Ford on Tuesday announced that it will use the robots for durability testing. The robots will use implemented steering technology to mimic the real-life driver experience.
Each of the company's vehicles will be put through a "stress course" that is full of curbs, speed bumps, rough concrete, and various other obstacles that drivers face on a regular basis.
Ford will put each vehicle through the equivalent of 10 years wear-and-tear damage.
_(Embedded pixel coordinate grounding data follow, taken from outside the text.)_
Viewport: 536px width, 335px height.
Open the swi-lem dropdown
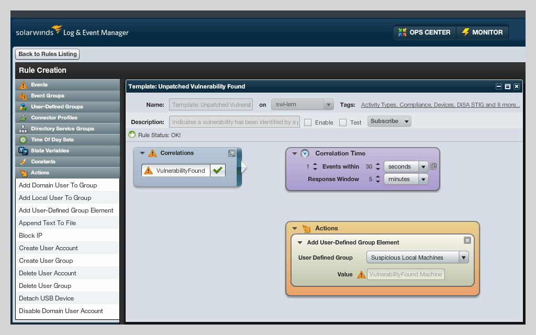point(302,104)
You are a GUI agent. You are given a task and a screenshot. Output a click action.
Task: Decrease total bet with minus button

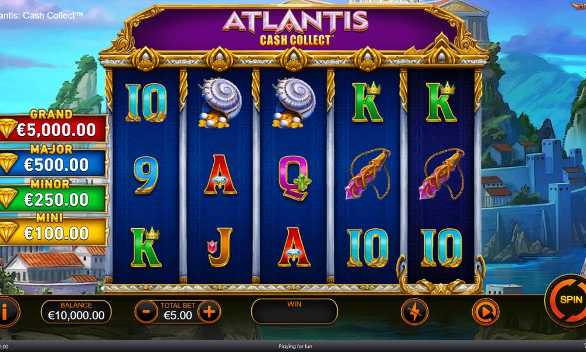click(146, 312)
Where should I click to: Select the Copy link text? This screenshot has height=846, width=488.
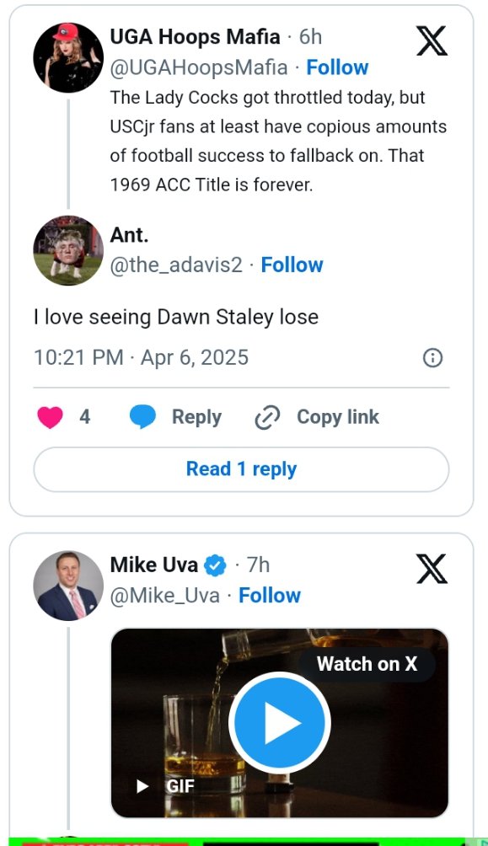coord(338,417)
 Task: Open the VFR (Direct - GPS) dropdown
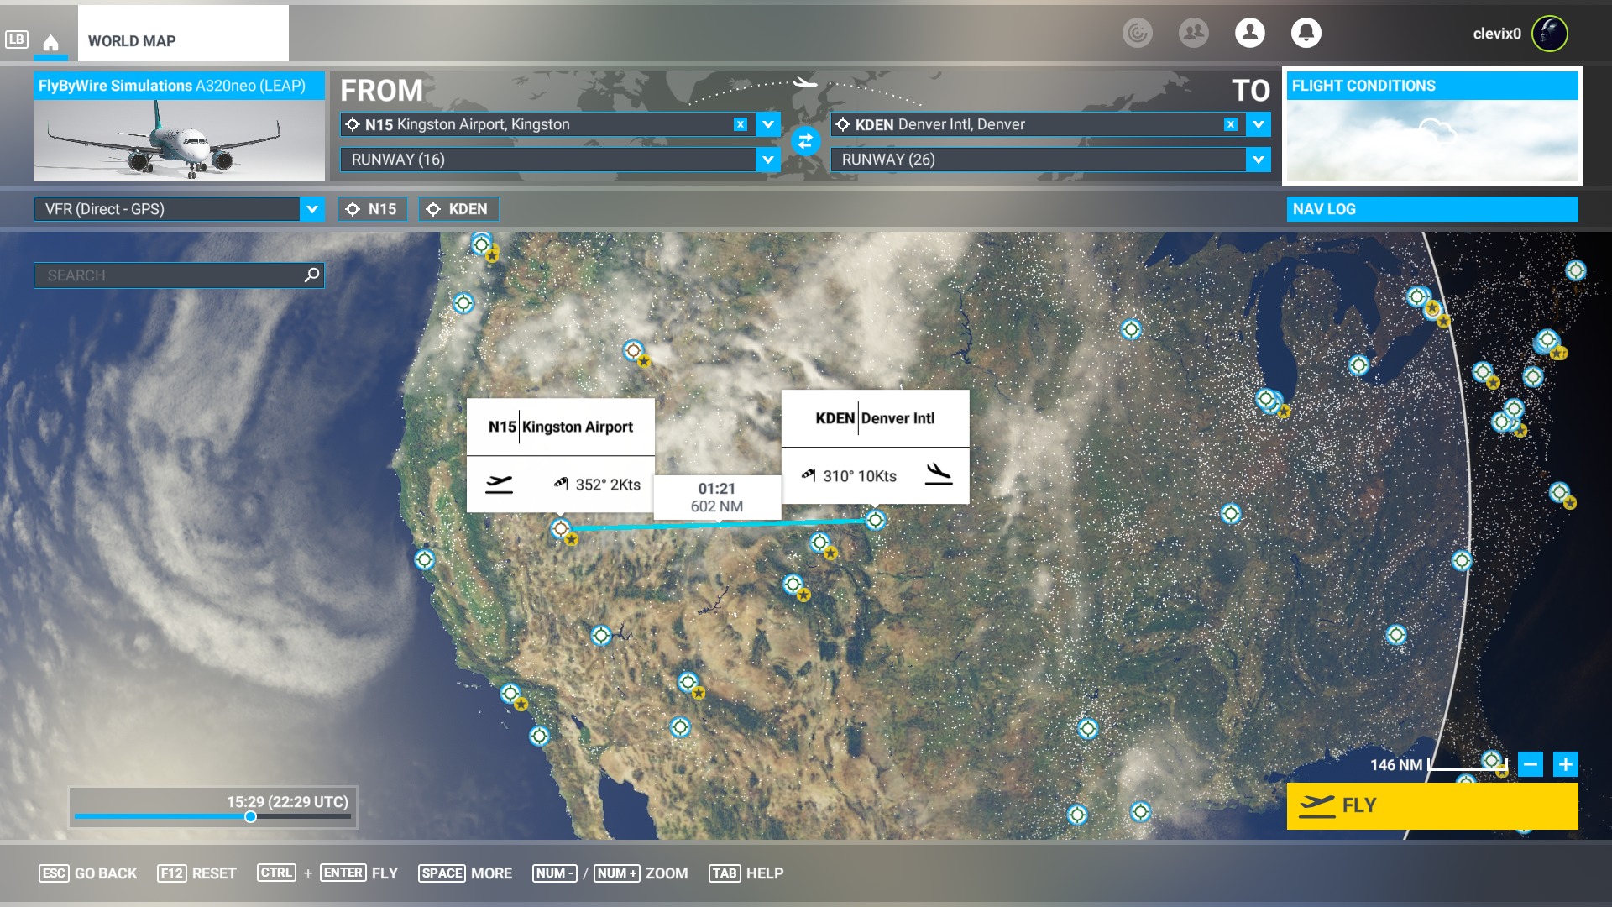point(178,209)
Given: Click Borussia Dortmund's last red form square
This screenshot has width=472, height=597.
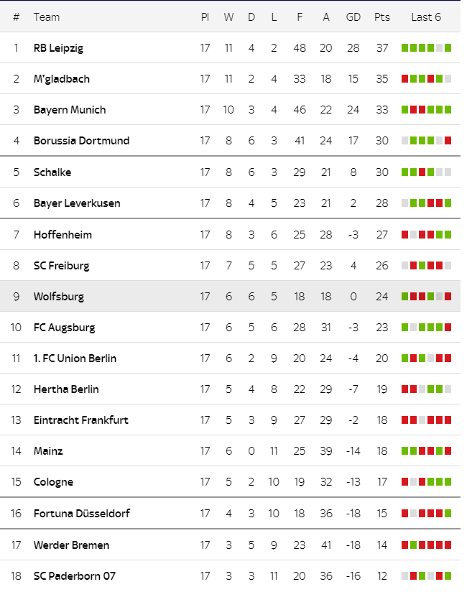Looking at the screenshot, I should 448,141.
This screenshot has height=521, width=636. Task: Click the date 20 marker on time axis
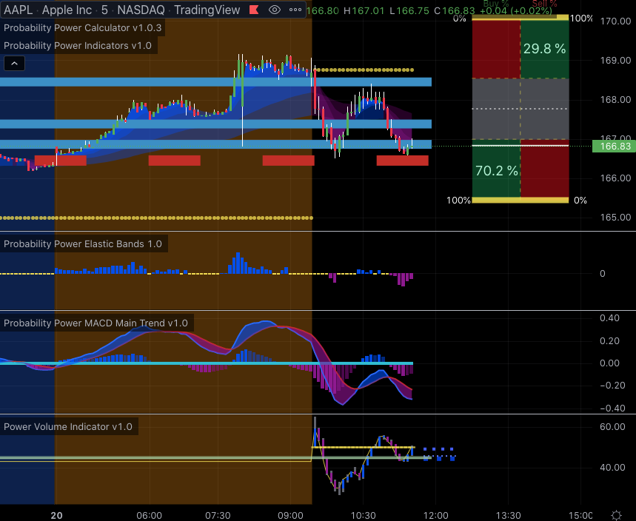(56, 515)
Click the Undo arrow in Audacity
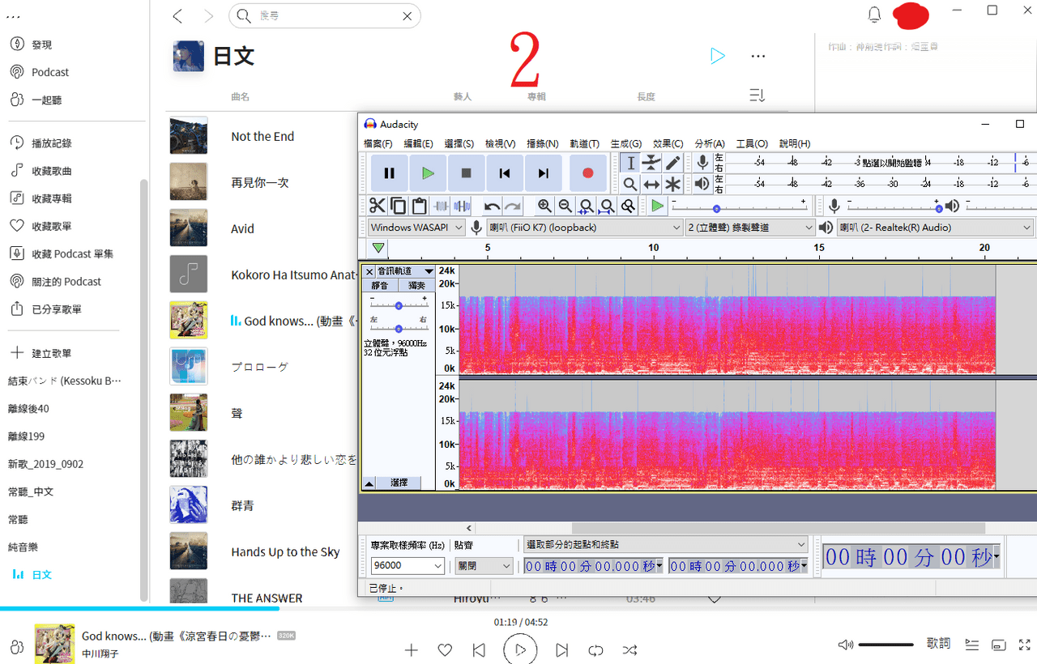Viewport: 1037px width, 664px height. click(x=492, y=206)
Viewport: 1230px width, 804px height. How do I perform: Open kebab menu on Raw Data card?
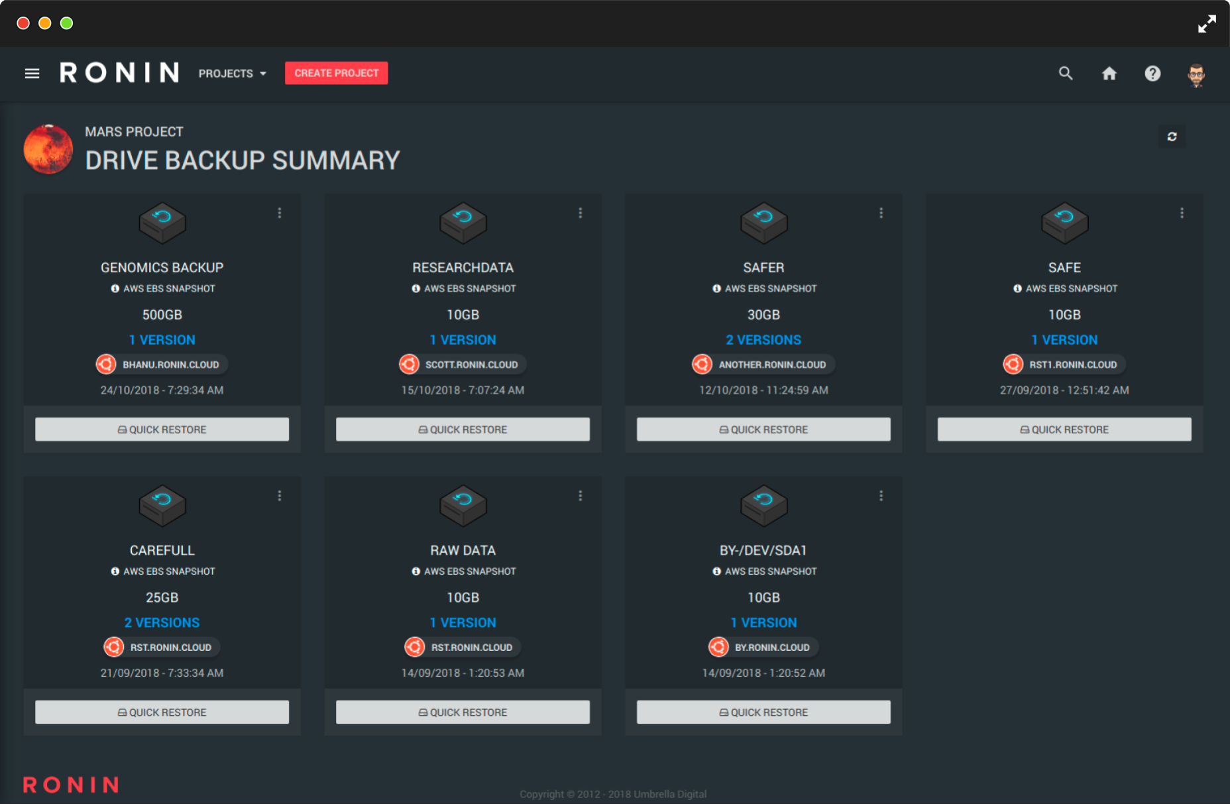[580, 496]
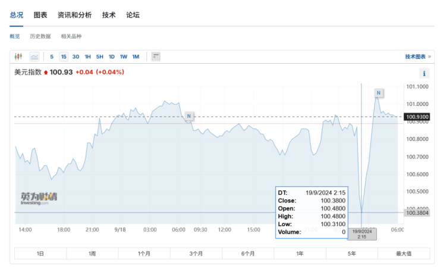Switch to the 资讯和分析 tab
Screen dimensions: 440x269
(74, 15)
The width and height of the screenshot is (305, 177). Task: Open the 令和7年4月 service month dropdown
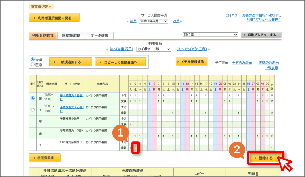[153, 21]
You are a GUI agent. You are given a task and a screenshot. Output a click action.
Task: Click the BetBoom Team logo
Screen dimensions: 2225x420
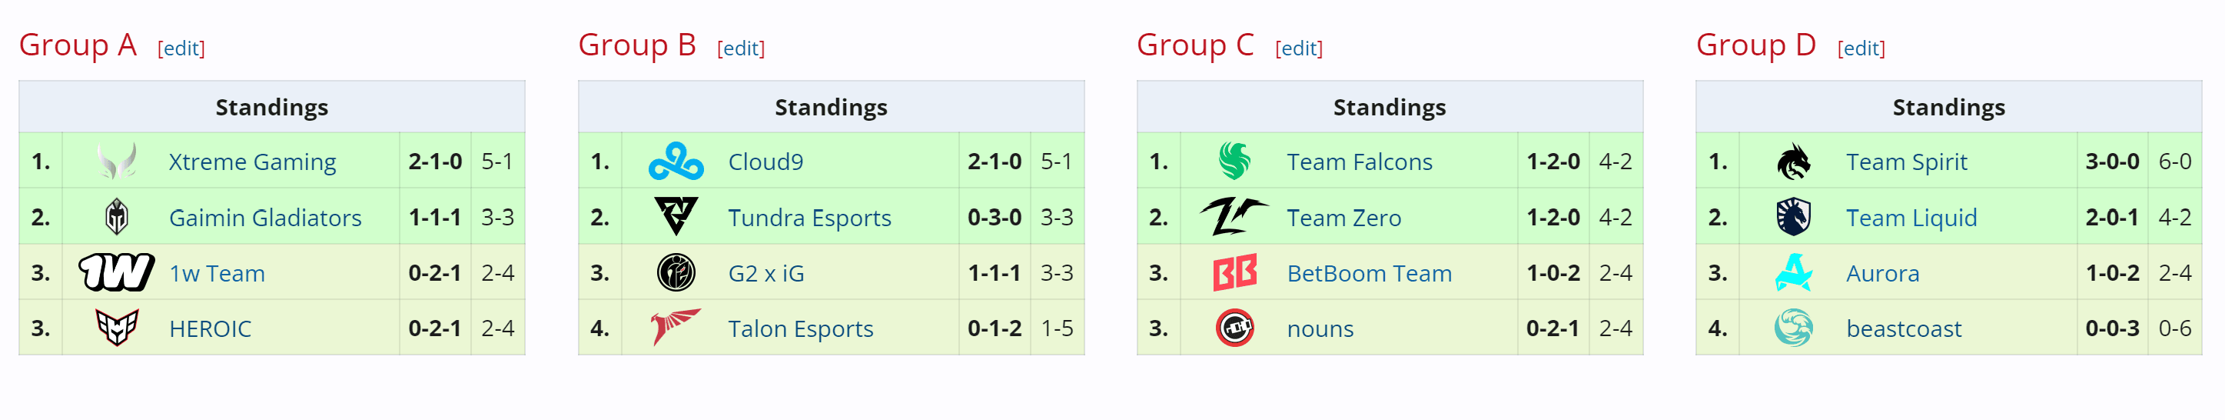(x=1234, y=273)
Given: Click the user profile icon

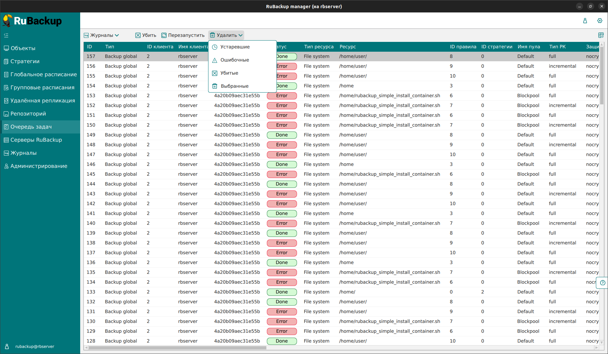Looking at the screenshot, I should tap(585, 21).
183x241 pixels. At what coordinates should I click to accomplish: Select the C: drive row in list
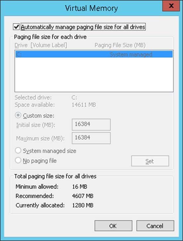pos(94,54)
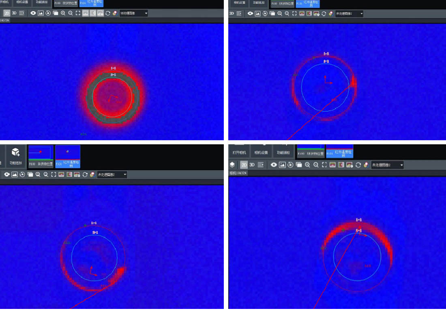Click zoom out magnifier in top-left panel toolbar
The image size is (446, 313).
pyautogui.click(x=71, y=13)
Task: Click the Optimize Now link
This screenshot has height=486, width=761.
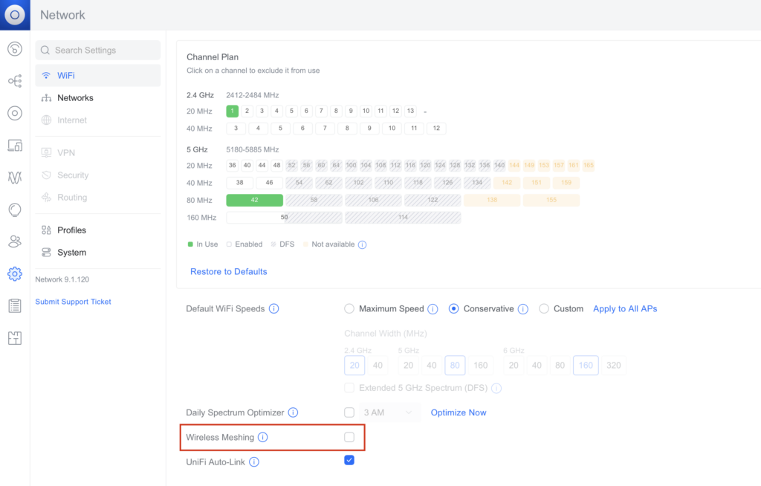Action: coord(459,412)
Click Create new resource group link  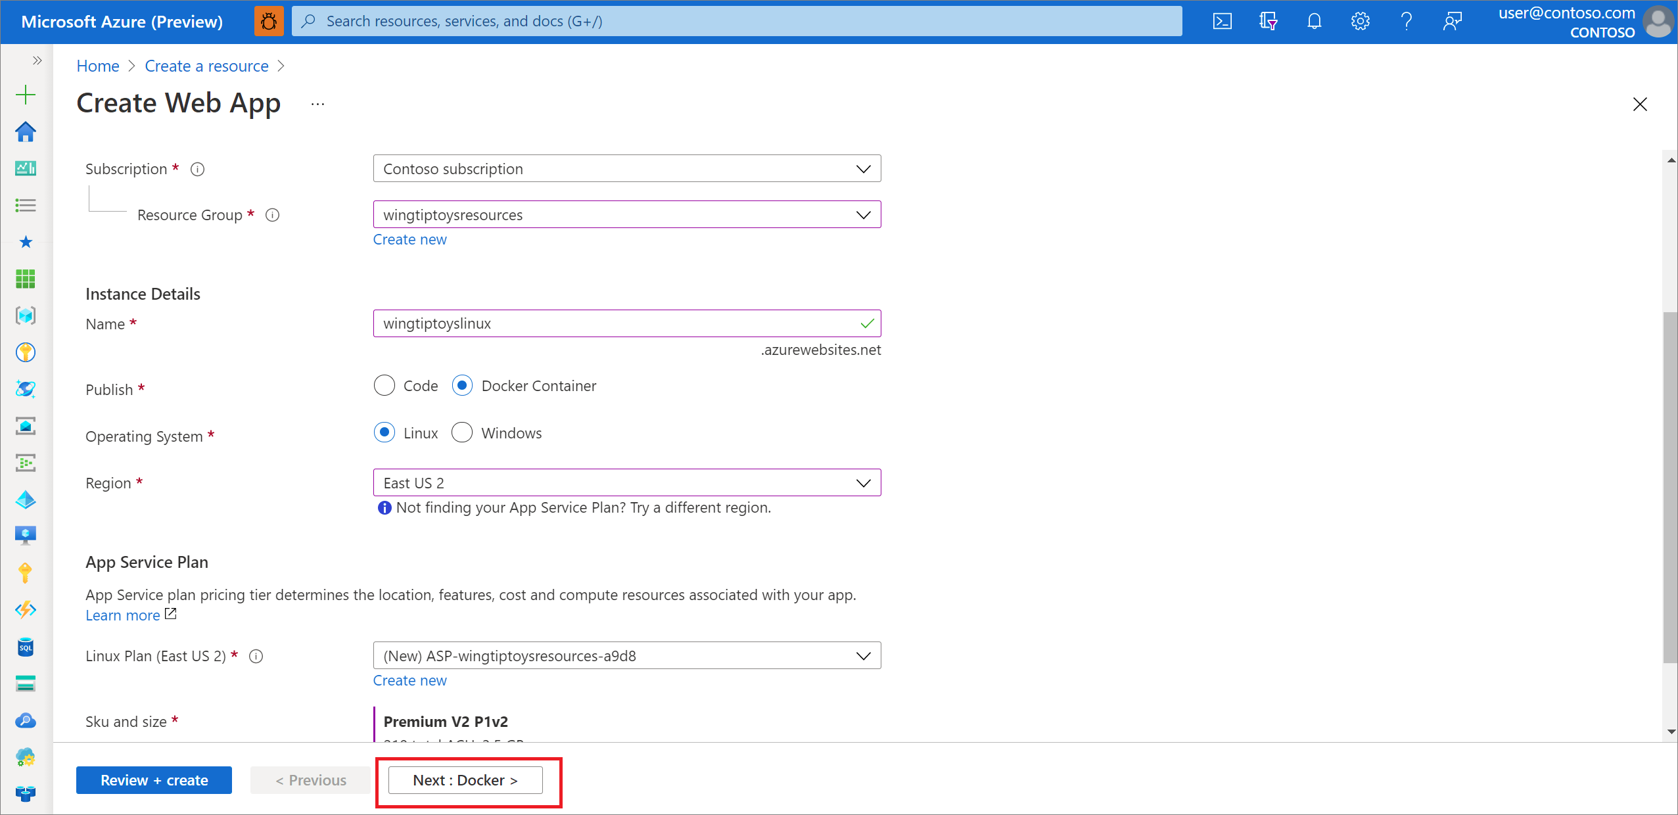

The vehicles will be fully bot-controlled, which will allow operators to monitor the vehicles as they go through a regular round of steering, shifting, and pedal movements.
Human operators who are monitoring the robots will collect data from their control room, and that data will be used to help improve Ford vehicles.
The best part? A single operator will be able to control up to 8 robots at one time. That single operator control station will mean less actual drivers and therefore lower costs for testing purposes.
Take a closer look at the inside of the robot controlled Ford test vehicle:
Here's a video Ford just released which showcases the new test vehicle technology:
Do you think Ford can get the type of feedback it needs with the help of a robot? Or should the company continue to employ real human drivers who act less predictably than robot controlled vehicles?